The figure of the earth demonstrator at the right is in
regular use at Kenyon College in Gambier, Ohio.
The two instruments below were made by James W. Queen of
Philadelphia, and are listed, with a complete set of accessories, at $11.00
in the 1881 catalogue. The device is 15½ inches high and 17 inches
wide. The figure of the earth demonstration was made of spring brass.
| This figure of the earth demonstrator was made by Ritchie
of Boston. In his 1860 catalogue, he wrote: "Whirling Machine; illustrating
central and centrifugal forces, the flattening of the poles of the planets,
the revolution of bodies on their shortest diameter; mahogany from, 20
inches long by 18 high, brass geared wheels and movable spindle; with eight
illustrations, viz. a double elastic brass ring, glass
globe for mercury, etc., oblate and prolate spheres, cylinder, brass
disk, brass ring, ring of chain, ....$8.00"
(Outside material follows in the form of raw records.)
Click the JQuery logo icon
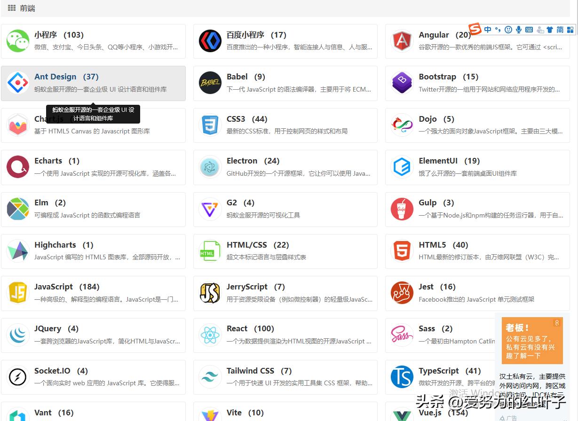578x421 pixels. click(17, 335)
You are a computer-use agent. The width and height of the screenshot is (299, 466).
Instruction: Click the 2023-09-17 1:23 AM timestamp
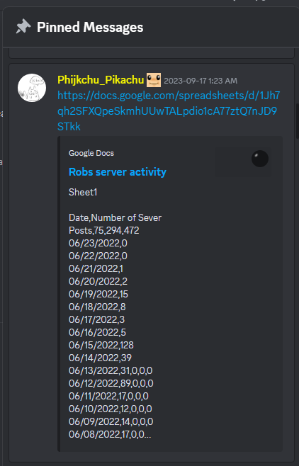[201, 81]
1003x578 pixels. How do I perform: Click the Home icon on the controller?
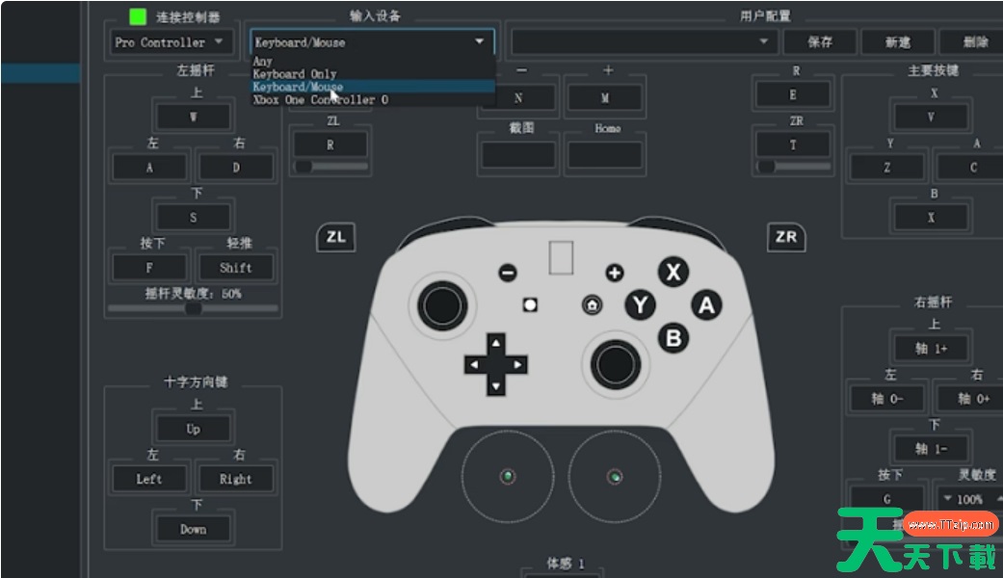[592, 305]
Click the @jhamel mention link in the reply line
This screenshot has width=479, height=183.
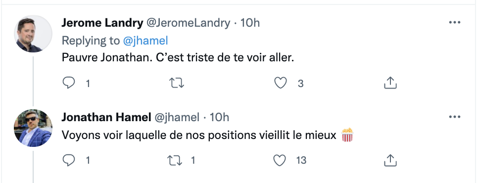point(145,41)
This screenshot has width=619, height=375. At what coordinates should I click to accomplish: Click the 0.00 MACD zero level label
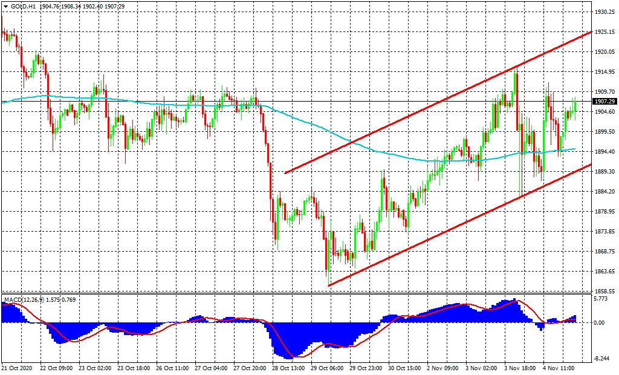600,322
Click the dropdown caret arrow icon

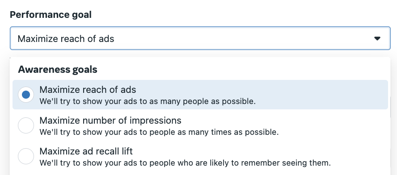(377, 38)
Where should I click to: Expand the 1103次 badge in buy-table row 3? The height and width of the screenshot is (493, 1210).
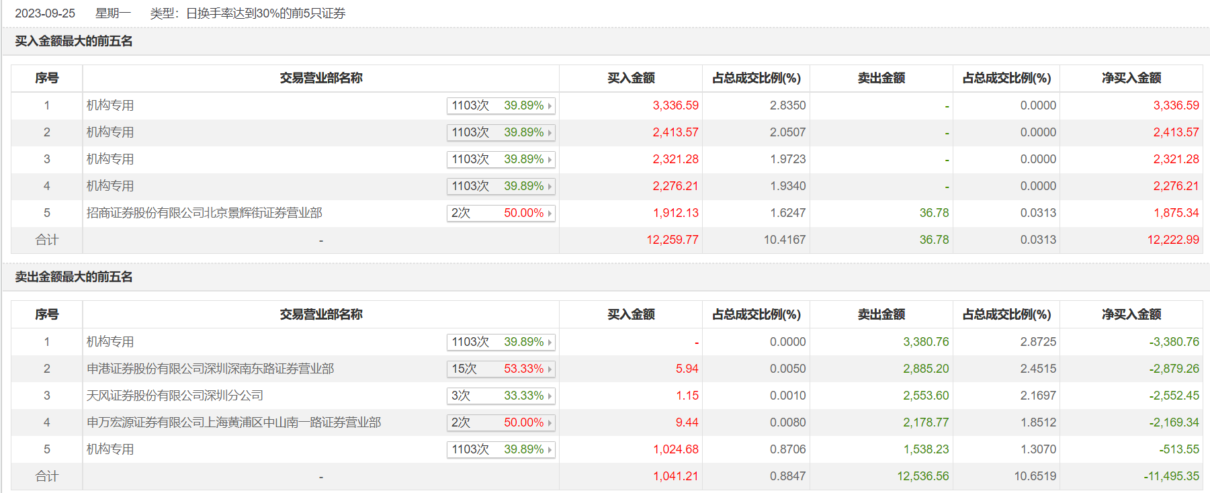501,160
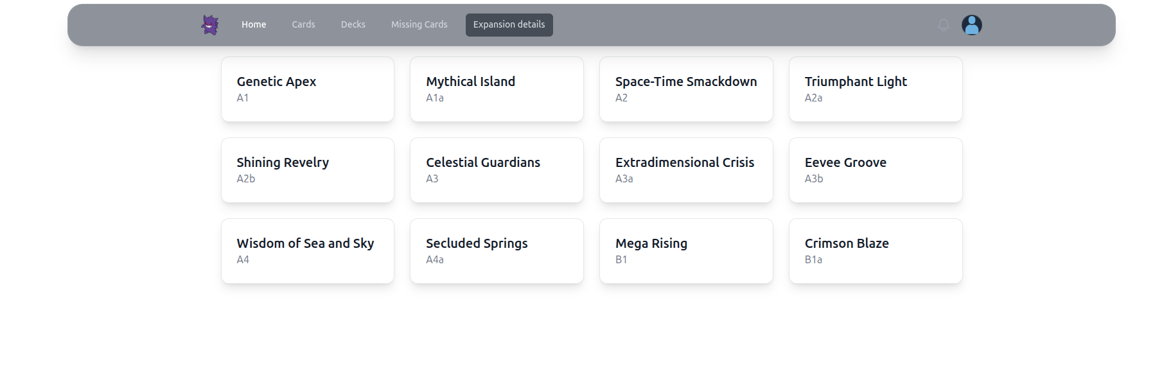Select the Mega Rising expansion

pyautogui.click(x=686, y=251)
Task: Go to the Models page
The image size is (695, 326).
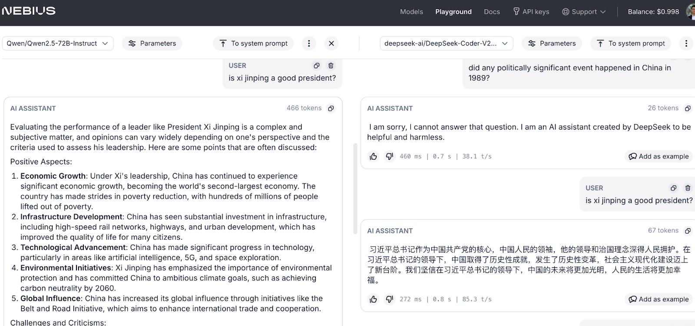Action: click(411, 12)
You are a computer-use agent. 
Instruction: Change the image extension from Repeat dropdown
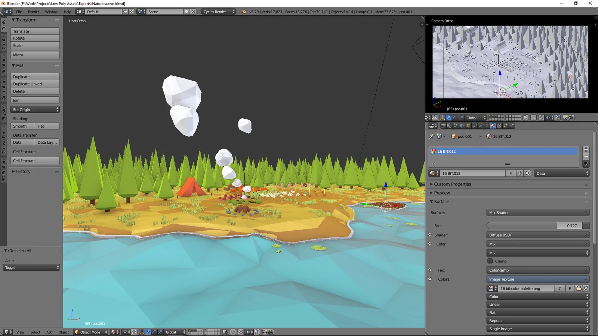point(537,320)
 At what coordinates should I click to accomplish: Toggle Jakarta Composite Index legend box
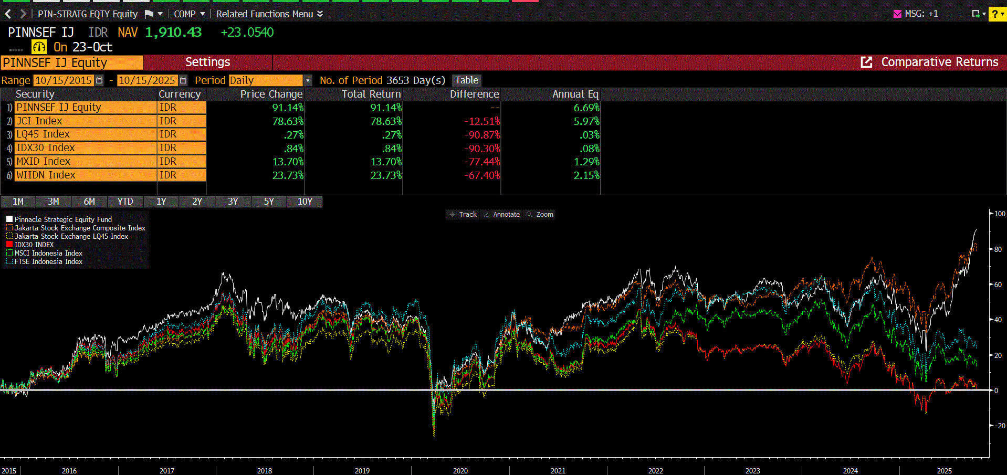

The apparatus was at Wittenberg University in Springfield,
Ohio when I photographed it in the late nineteen seventies.
| The rotator at the right, with the Figure of the Earth
demonstrator installed, was in the attic storage room of the Cornell University
Physics Department when I visited in March 2003. When I left, it was being
put back into the regular collection of demonstration apparatus, ready
to work once more.
The base and the figure of the earth apparatus, apart from the driving disk, look very much like apparatus sold by E.S. Ritchie of Boston ca. 1860-1880; the whirling table, with a number of accessories, sold for $50.